It is a little like trying to direct traffic without ever knowing when rush hour will occur.
The first patient from Logan Airport to arrive was Thomas Savio, a twenty-seven-year-old bearded construction worker. He arrived in a state police ambulance and was wheeled in wrapped in a gray wool blanket. He was shivering and had severe facial lacerations.
"There's a worse one coming," one of the troopers said. Moments later, John Conamente arrived, groaning. As his stretcher came through the door, one of the residents asked him what hurt. He said it was his shoulder and his leg. Conamente was followed by Albert Sorono, also on a stretcher, complaining of severe pain in his chest and difficulty in breathing.
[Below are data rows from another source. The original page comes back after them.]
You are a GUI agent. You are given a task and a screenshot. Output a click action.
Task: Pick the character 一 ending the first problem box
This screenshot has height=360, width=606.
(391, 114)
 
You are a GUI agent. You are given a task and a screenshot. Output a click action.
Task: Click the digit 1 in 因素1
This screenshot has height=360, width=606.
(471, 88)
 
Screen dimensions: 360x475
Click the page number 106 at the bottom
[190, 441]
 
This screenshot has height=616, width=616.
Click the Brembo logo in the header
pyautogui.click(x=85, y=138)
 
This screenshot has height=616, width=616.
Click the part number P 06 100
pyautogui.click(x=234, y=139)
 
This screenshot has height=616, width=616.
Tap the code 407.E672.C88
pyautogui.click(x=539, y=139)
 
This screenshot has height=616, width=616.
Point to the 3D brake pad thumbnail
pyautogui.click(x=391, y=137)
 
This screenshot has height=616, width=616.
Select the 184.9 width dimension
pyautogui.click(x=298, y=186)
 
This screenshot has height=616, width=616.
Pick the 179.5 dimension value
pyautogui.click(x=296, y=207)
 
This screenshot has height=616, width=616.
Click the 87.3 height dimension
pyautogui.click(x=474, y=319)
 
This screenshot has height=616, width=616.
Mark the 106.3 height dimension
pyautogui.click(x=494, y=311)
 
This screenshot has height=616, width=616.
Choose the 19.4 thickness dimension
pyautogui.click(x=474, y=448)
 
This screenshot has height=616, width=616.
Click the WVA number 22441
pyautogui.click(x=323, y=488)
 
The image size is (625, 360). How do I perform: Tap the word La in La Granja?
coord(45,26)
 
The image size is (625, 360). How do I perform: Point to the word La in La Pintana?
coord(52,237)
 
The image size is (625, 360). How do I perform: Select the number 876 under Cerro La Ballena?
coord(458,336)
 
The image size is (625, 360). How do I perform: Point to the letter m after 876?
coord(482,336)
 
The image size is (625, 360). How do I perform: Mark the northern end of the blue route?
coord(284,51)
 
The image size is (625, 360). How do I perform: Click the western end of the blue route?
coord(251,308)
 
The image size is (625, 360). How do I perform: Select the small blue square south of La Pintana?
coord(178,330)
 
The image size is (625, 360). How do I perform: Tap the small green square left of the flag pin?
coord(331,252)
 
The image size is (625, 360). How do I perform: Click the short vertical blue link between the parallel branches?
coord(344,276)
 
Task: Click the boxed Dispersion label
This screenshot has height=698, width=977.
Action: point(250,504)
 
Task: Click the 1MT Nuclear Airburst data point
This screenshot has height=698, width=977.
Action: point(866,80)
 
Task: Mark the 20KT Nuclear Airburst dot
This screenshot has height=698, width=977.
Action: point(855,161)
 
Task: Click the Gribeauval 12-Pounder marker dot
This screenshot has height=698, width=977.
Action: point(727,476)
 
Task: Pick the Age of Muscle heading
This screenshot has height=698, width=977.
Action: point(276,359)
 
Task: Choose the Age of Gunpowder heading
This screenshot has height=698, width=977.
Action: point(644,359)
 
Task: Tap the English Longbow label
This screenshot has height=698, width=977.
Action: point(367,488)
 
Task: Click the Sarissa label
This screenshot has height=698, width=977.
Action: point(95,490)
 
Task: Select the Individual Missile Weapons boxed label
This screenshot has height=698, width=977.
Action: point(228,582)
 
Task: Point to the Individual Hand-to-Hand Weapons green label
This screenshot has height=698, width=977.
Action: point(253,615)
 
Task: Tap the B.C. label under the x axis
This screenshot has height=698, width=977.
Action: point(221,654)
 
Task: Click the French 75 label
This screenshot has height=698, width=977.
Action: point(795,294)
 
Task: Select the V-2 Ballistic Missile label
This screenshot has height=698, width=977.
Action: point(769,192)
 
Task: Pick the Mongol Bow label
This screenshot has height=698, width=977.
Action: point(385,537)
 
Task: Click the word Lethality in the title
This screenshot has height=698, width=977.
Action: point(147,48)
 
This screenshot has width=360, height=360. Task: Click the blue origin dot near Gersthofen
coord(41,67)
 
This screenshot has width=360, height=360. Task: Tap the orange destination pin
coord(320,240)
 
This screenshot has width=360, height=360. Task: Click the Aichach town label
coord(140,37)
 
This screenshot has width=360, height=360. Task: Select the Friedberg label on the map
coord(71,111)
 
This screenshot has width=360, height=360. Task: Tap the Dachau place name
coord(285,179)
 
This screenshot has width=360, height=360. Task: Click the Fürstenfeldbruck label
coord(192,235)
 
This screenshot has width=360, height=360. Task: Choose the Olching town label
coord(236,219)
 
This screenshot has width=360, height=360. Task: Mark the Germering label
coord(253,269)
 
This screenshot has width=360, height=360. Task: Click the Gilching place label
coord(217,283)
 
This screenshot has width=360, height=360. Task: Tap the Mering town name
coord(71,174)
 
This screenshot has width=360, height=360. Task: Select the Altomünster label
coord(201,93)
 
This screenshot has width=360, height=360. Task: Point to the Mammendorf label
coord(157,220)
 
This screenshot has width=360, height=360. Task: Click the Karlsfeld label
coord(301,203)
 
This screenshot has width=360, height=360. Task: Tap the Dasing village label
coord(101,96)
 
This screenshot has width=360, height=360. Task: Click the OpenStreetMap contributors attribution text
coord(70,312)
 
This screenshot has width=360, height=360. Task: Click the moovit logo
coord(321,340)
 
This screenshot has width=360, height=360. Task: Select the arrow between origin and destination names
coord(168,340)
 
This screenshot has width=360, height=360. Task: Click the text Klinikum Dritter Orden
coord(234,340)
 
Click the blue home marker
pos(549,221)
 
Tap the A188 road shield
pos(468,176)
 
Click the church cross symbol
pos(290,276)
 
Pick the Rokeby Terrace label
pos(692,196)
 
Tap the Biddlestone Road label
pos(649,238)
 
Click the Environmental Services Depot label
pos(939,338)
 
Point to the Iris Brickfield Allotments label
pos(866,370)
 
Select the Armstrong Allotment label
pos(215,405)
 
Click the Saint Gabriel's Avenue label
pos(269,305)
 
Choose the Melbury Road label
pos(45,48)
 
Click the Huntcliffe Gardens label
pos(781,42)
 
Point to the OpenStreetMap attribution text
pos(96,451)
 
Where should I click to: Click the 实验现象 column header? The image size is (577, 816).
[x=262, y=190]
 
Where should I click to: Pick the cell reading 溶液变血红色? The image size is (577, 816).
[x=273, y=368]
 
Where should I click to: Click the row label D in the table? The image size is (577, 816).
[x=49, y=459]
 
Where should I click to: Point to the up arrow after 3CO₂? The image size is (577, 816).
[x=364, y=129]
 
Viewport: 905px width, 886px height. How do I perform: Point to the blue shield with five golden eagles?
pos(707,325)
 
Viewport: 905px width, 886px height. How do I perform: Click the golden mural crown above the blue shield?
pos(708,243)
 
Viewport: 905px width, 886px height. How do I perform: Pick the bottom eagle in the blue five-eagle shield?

By now the waiting room was filled with troopers and policemen. The families of the injured men had not yet begun to arrive. Hospital personnel who had not been informed of the accident but had noticed the cluster of policemen stopped to inquire what was happening. At this time, no one really knew the nature of the accident and there was widespread confusion about it; most people thought a plane had crashed at Logan. An inquisitive crowd began to gather in the lobby. The EW administrators were busy trying to get identifying information on the patients and also attempting to keep the passageways from becoming clogged. "We got seven more coming," one of them said over and over.
A few minutes later, another ambulance pulled up and Ralph Orlando, a fifty-five-year-old father of four, was taken off. He had suffered a cardiac arrest on the way to the hospital and closed cardiac massage was being given by a nurse, the first person who happened to reach him as he was taken from the ambulance. Orlando was wheeled in at a dead run; the massage was taken over by a resident. The patient was taken to OR 1, where full re-suscitative procedures were begun.